Novo regramento autoriza Câmara e Senado a ignorar existência de MPs na fila


Do Jornal do Brasil

24/03/09 - Um novo entendimento a respeito da influência das Medidas Provisórias (MPs) sobre a pauta de votação das duas casas do Congresso foi construído pelos presidentes do Senado e da Câmara, José Sarney (PMDB\/AP) e Michel Temer (PMDB\/SP), com a assistência do ex-presidente do Supremo Tribunal Federal (STF) e atual ministro da Defesa, Nelson Jobim (PMDB\/RS). Ao contrário do que se poderia imaginar, o novo regramento não gera grandes repercussões de ordem prática nos trabalhos do Legislativo. Ele autoriza Câmara e Senado a ignorar a existência de MPs na fila, aguardando o momento de serem apreciadas pelos legisladores, e continuar a discutir e votar propostas de emendas constitucionais, projetos de lei complementar, projetos de decreto legislativo e resoluções. O entendimento tem respaldo constitucional, pois o governo está impedido de tratar de tais assuntos pela via expressa das MPs.

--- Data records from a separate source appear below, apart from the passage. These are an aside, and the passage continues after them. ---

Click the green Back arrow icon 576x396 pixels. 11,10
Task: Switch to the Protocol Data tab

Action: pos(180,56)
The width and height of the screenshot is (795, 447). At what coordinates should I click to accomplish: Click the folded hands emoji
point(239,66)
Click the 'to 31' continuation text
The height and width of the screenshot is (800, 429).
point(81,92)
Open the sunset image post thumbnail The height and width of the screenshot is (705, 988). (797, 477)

O trancamento continuará, porém, a existir em relação aos projetos de leis, individuais ou coletivos, que respondem pela maior parte da pauta de votação do Congresso.Encarado por esse prisma, o instrumento interpretativo criado por Temer e Sarney é tão inútil quanto o proverbial furo n´água.

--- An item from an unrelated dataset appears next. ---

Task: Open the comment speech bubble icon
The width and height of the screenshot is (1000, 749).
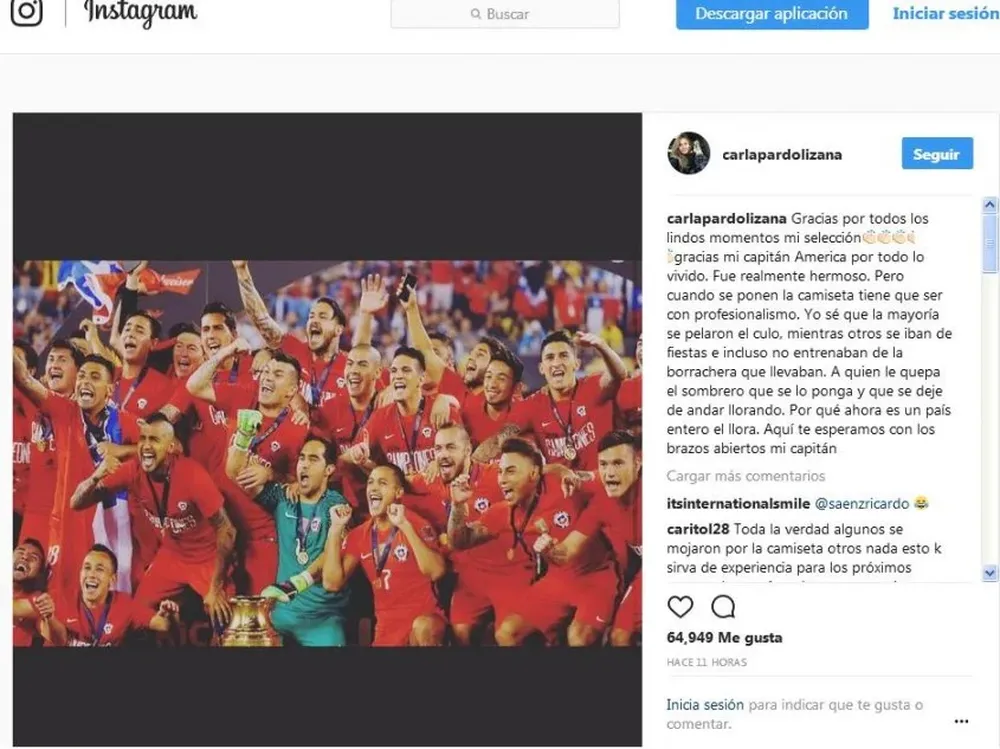Action: tap(723, 607)
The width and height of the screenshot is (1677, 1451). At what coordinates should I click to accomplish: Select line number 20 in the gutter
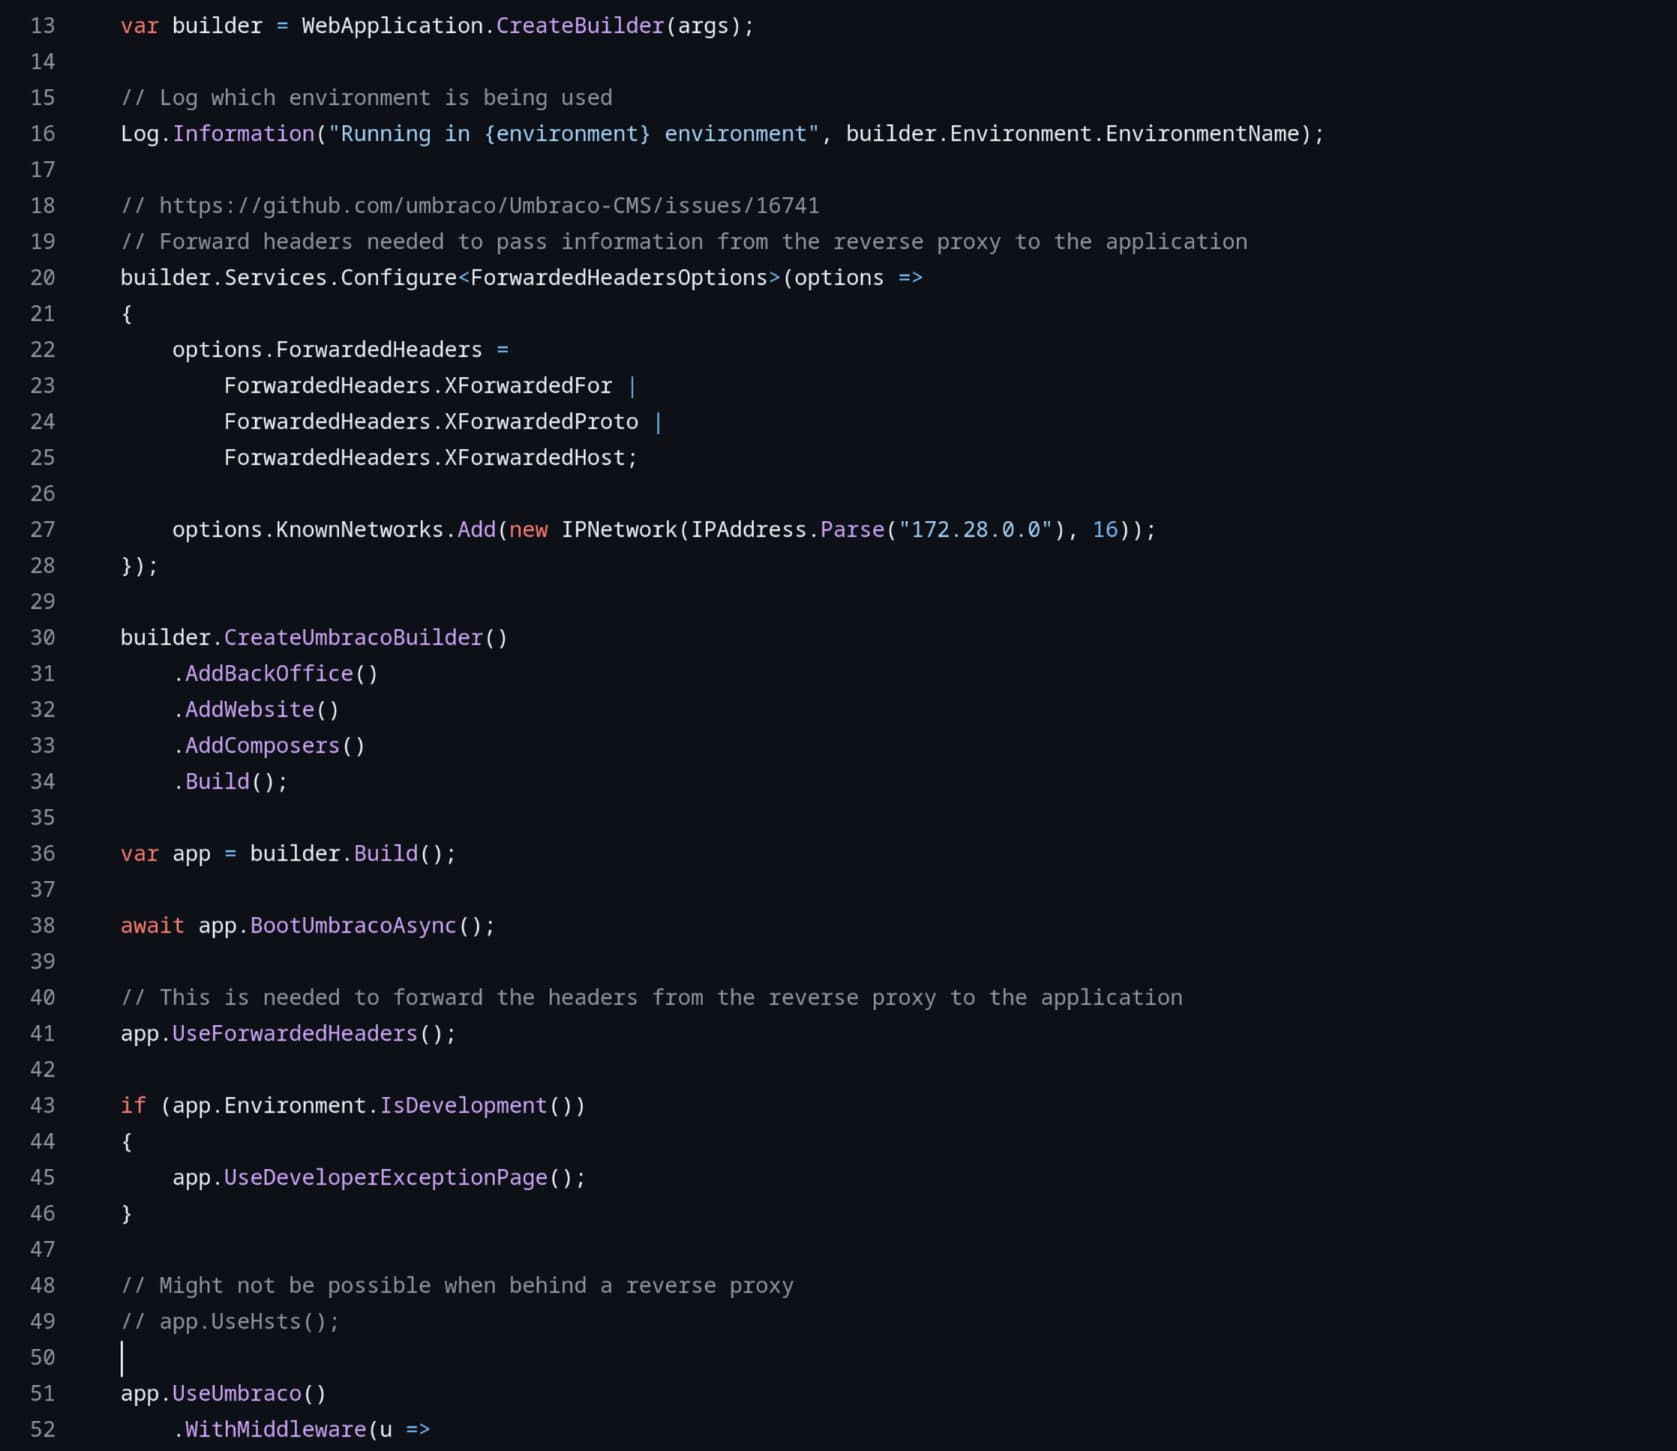tap(43, 278)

Não fora isso suficiente, sua aceitação não é pacífica nem mesmo no território da oposição, cujo interesse em estabelecer limites ao uso das MPs é maior que o do PMDB.

Integrantes do Democratas viramno como uma costura entre grupos do maior partido da base governista, cujo objetivo real seria aumentar, de forma desmedida, o controle peemedebista sobre o Legislativo.

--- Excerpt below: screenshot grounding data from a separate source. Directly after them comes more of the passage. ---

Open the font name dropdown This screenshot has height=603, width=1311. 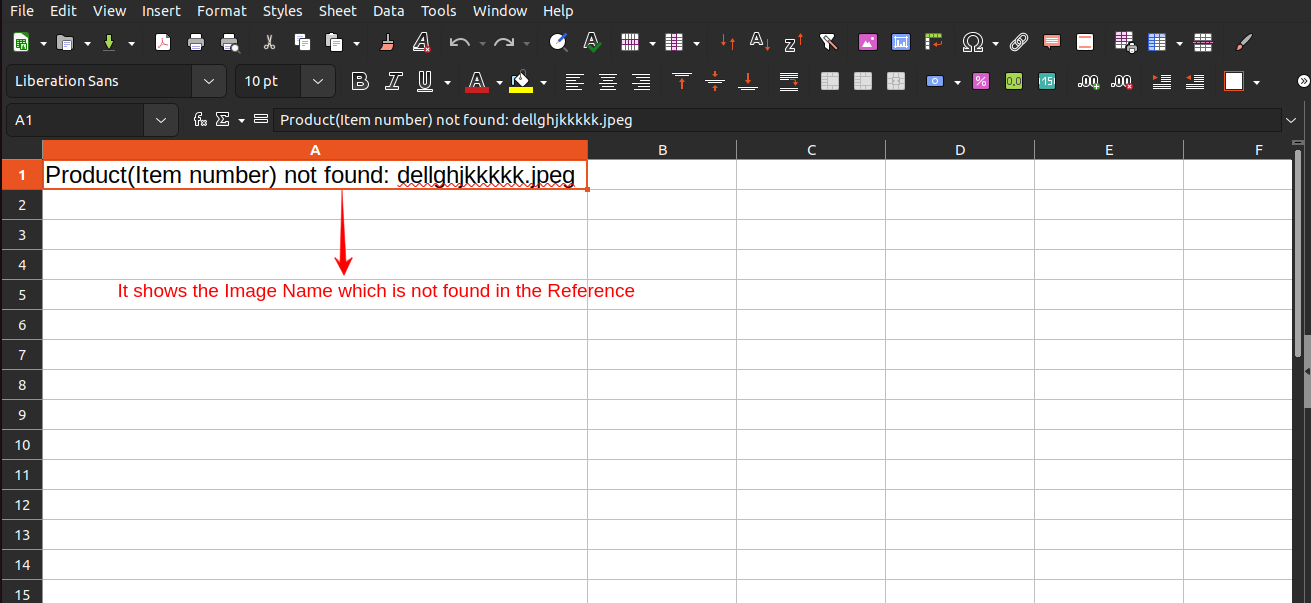pyautogui.click(x=207, y=81)

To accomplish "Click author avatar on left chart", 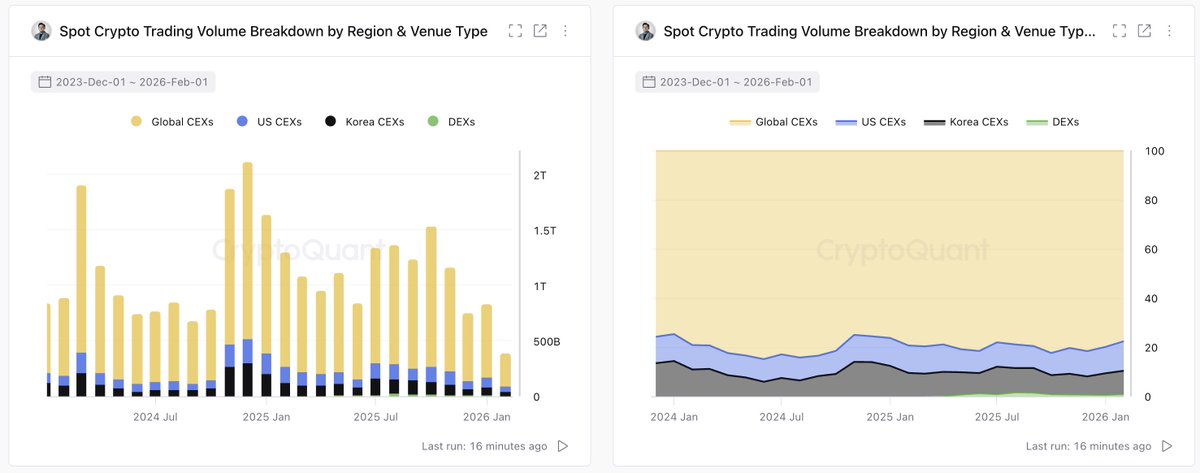I will [x=41, y=31].
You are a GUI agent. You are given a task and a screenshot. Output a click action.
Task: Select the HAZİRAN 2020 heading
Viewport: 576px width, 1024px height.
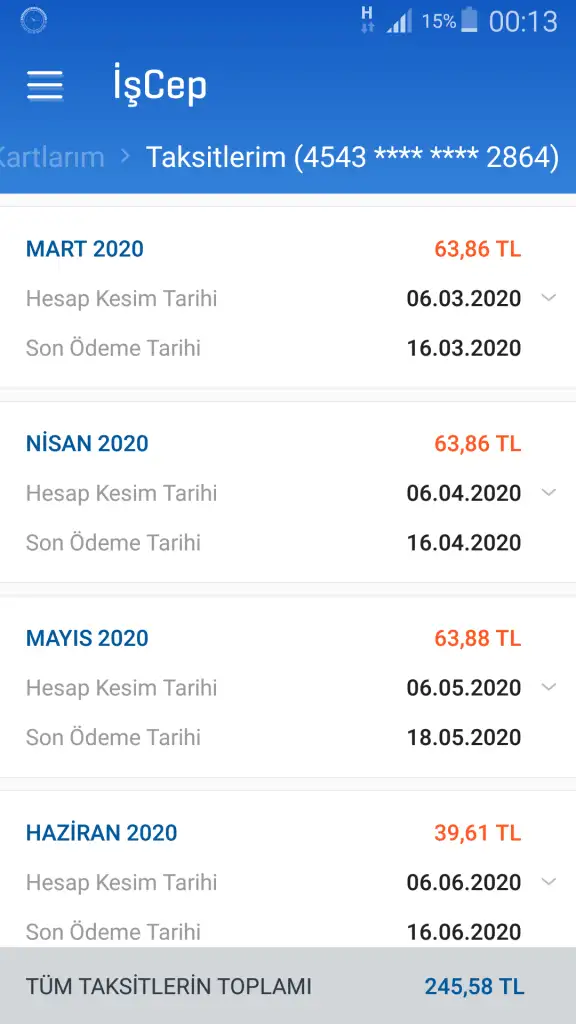pyautogui.click(x=102, y=833)
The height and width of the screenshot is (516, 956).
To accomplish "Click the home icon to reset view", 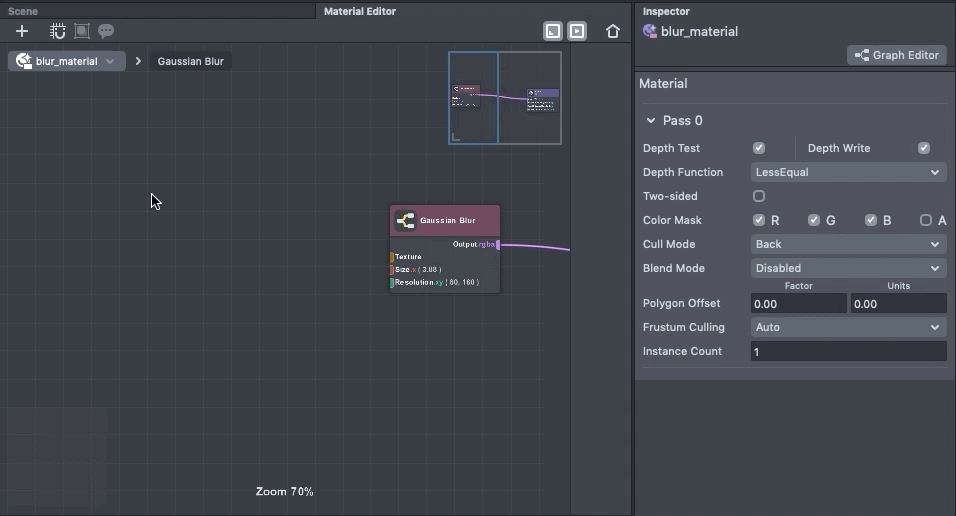I will pos(613,31).
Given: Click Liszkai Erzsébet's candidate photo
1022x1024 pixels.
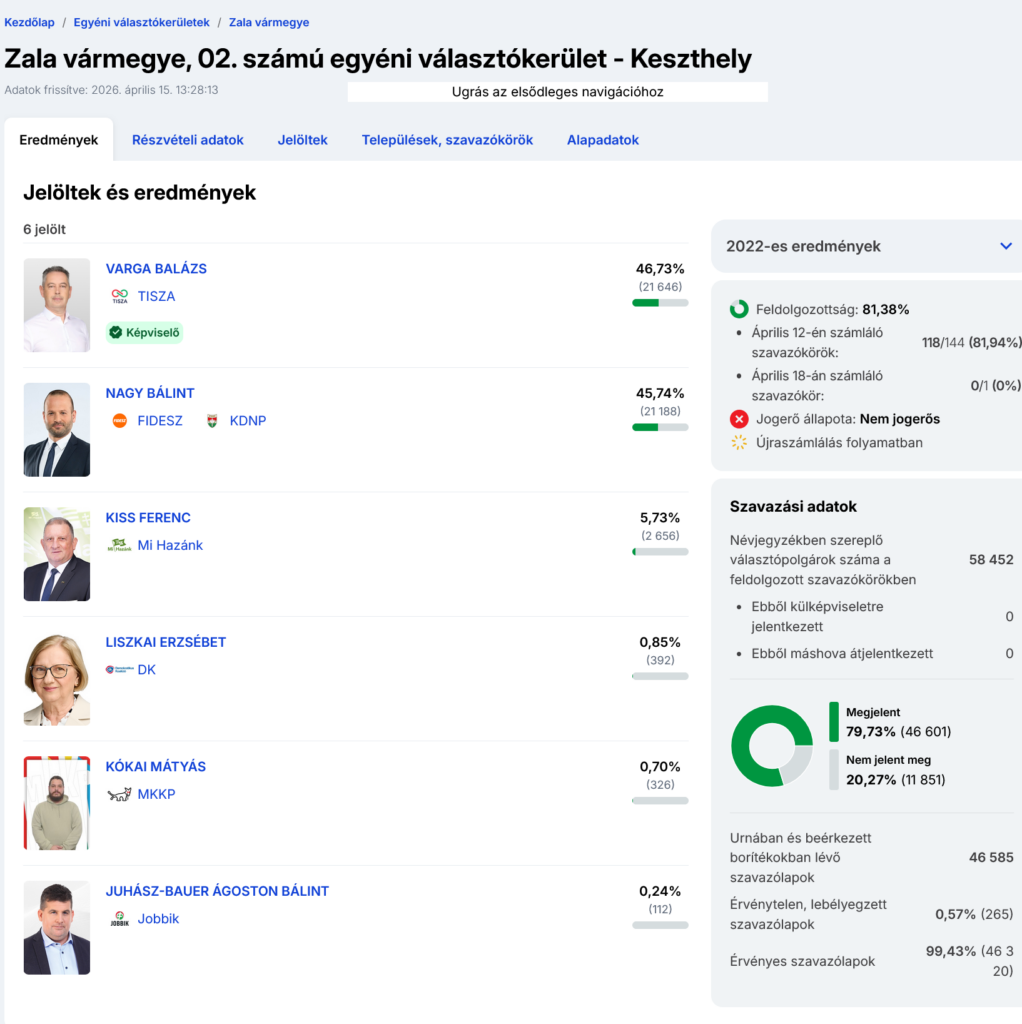Looking at the screenshot, I should coord(57,680).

Seu líder na Câmara, Ronaldo Caiado (GO), anunciou a intenção de bater às portas do STF para derrubar a interpretação. Mas não é no terreno da praticidade que o drible jurídico construído pela trinca do PMDB deve ser analisado, ao menos por enquanto. O poder concedido ao presidente da República de contornar o debate e a oposição no Congresso, solucionando questões de todo tipo pelo recurso às MPs, está na Constituição da República há mais de 20 anos. As limitações estabelecidas pelo próprio texto constitucional à sua utilização têm sido ignoradas, nessas duas décadas, com maior ou menor amplitude, por todos os presidentes da República. Isso, em si, não surpreende.

Qualquer que seja o chefe do Executivo, é do interesse daquele poder ter, nas MPs, uma ferramenta jurídica de uso universal. O estranhável é que não tenha existido, em momento algum, uma reação apreciável do Congresso visando fixar limites menos nebulosos às Medidas Provisórias.

O deputado Ronaldo Caiado convive com o PMDB na Câmara desde 1991 e deve ter lá as suas razões para concluir que, a construir o instrumento que limita as possibilidades de trancamento das MPs, Temer, Sarney e Jobim estão pensando mais nos interesses de seu partido que nos da Nação. Mas o novo instrumental, até como decorrência do questionamento a que será submetido, no Judiciário e, de certo, no próprio Congresso, tem o mérito inegável de abrir uma discussão que há muito deveria ter se iniciado. Bem conduzida, ela poderá nos levar ao ponto de equilíbrio entre a necessidade que tem o Executivo, no mundo contemporâneo, de contar com instrumento capaz de produzir efeitos imediatos, como as MPs, e o imperativo de decantar os abusos e as más utilizações a que sua existência tende a dar causa. O novo entendimento está recheado de ambigüidades.

Ele amplia o risco de que as MPs percam sua validade, por não terem sido apreciadas e aprovadas pelo Congresso até 120 dias após sua assinatura. Quem conhece o modo como as coisas funcionam no Brasil sabe que o PMDB fará tudo quanto esteja ao seu alcance para extrair dessa cláusula todas as vantagens possíveis.

São os riscos do percurso. Cabe aos demais partidos impedir que isso ocorra e fazer com que tal dispositivo funcione em favor dos interesses da Nação e da democracia.